De la serie cuentos y crónicas en rotación y traslación
Después de semanas de jornadas intensas de trabajo a distancia y faenas caseras, fui tramando el primer paso hacia la salida. Como un portal que conduce a otros espacios sin límites, el librero me esperaba. En los primeros días de enclaustro, las mencionadas labores, los alarmantes noticieros minuto a minuto y un capítulo al día de la teleserie Ozark, se llevaron mis fuerzas y atención.
Mientras otros luchan por salvar vidas, incluidas las propias, en la calle, en los hospitales, y en la cadena de suministro de alimentos y medicamentos, la labores cotidianas y domésticas nos hacen sentir inútiles al no tener las competencias aprovechables en la actual emergencia sanitaria. Confinados junto a nuestro deseo de aportar, en ocasiones salimos, aunque solo sea con nuestros caracteres, a tratar de decir algo de valor por las redes, cuando sabemos que quizás agregamos poco o ninguno.
En el nuevo ritual aséptico, pasando el consabido pañito desinfectante por las superficies de los interiores de mi hogar, me encuentro a diario con algo preocupante, aunque visible, que a diferencia del COVID-19, no se disuelve con agua y cloro, pero que me inquieta tanto como el virus.
Se trata de mis libros pendientes de lectura para los que parece no haber tiempo ni serenidad. La salida planeada no era a la calle, ni de la cuarenta, sino a un viaje interior al mundo de las ideas. Sin embargo, el aislamiento excepcional lucha contra una aspiración que tal parece se encuentra resguarda nuestra huella genética. Ese impulso de ir a construir un alto edificio de opiniones inmediatas a nuestras grandes y modernas torres de Babel, las redes sociales. O bien, querer reconstruir la civilización en presente estado de crisis, con peldaños hechos de tuits de argamasa u otro material de baja cocción.
En la primaria y secundaria, conocí la mítica historia bíblica al pie de la llanura del Sinar, contada como un thriller marcado por un intenso suspenso como el de Ozark, de boca de una estupenda cronista. Mi bien recordada maestra, Altagracia Bacó, hermana altagraciana sin hábito, hizo de las lecturas de las sagradas escrituras para el creyente cristiano, narraciones extraordinarias. Tatica amaba el cine, y nosotras, sus alumnas, también. Con doce o trece años, películas del momento como La Profecía o El Exorcista eran de los temas que le llevábamos a su clase de Religión. Sabía escuchar y derivar de nuestras inquietudes juveniles acerca de mitos y leyendas, lecciones conducentes.

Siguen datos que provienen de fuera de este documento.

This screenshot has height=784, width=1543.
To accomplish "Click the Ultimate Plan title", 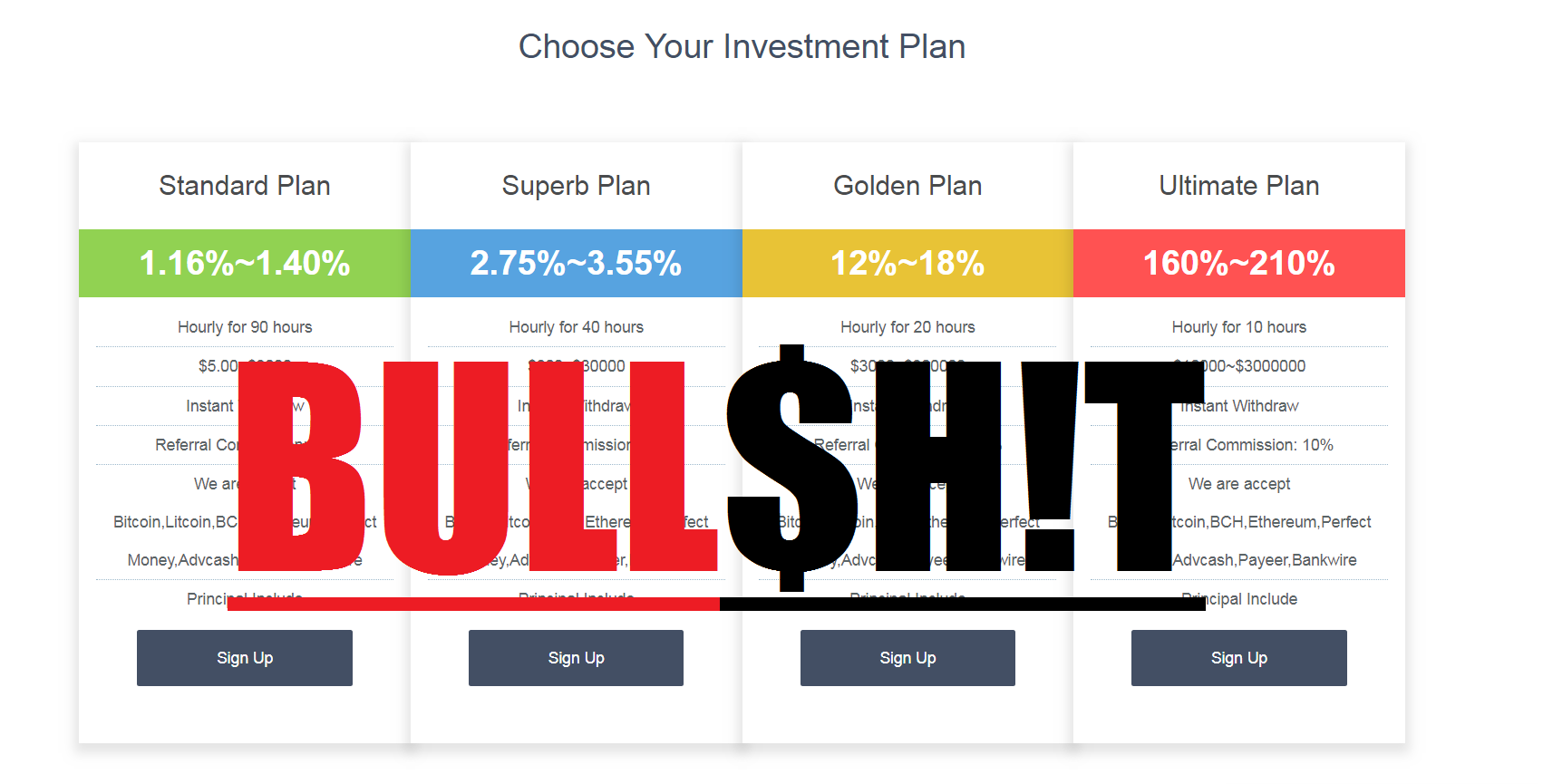I will tap(1239, 186).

Mujer inteligente, hizo del Génesis 11:1-9, un estudio de personajes atónito como la teleserie de Netflix antes mencionada, a su audiencia de adolescentes interesadas en el asombro. En su versión del breve episodio del primer libro de Viejo Testamento, el crimen humano y el castigo divino eran la trama por ella contada. Su interpretación era amplia. De los tres versículos, extraía una historia llena momentos de interés que le alcanzaba para ocupar una sesión de clases.
Nos contaba acerca de la construcción con muros de ladrillos de tono azul y la ambición de los asentados en la llanura, gracias al nuevo adelanto tecnológico: la agricultura. Los primeros humanos sedentarios, querían concentrar poder material en esa edificación de la antigua Mesopotamia. Explicaba que allí, donde empezó la vida urbana de las civilizaciones, se perdió a la vez, la lengua madre. La interpretación mágico-religiosa y sincrónica de la Biblia que nos ofreció Tatica nos pareció fascinante. Finalmente, de acuerdo con su criterio de fe, nos explicaba la moraleja. La dispersión ordenada desde lo alto por Jahvé, a través de la confusión idiomática buscaba promover la diáspora horizontal y menos pretensiosa de los hombres y las mujeres por la faz de la Tierra.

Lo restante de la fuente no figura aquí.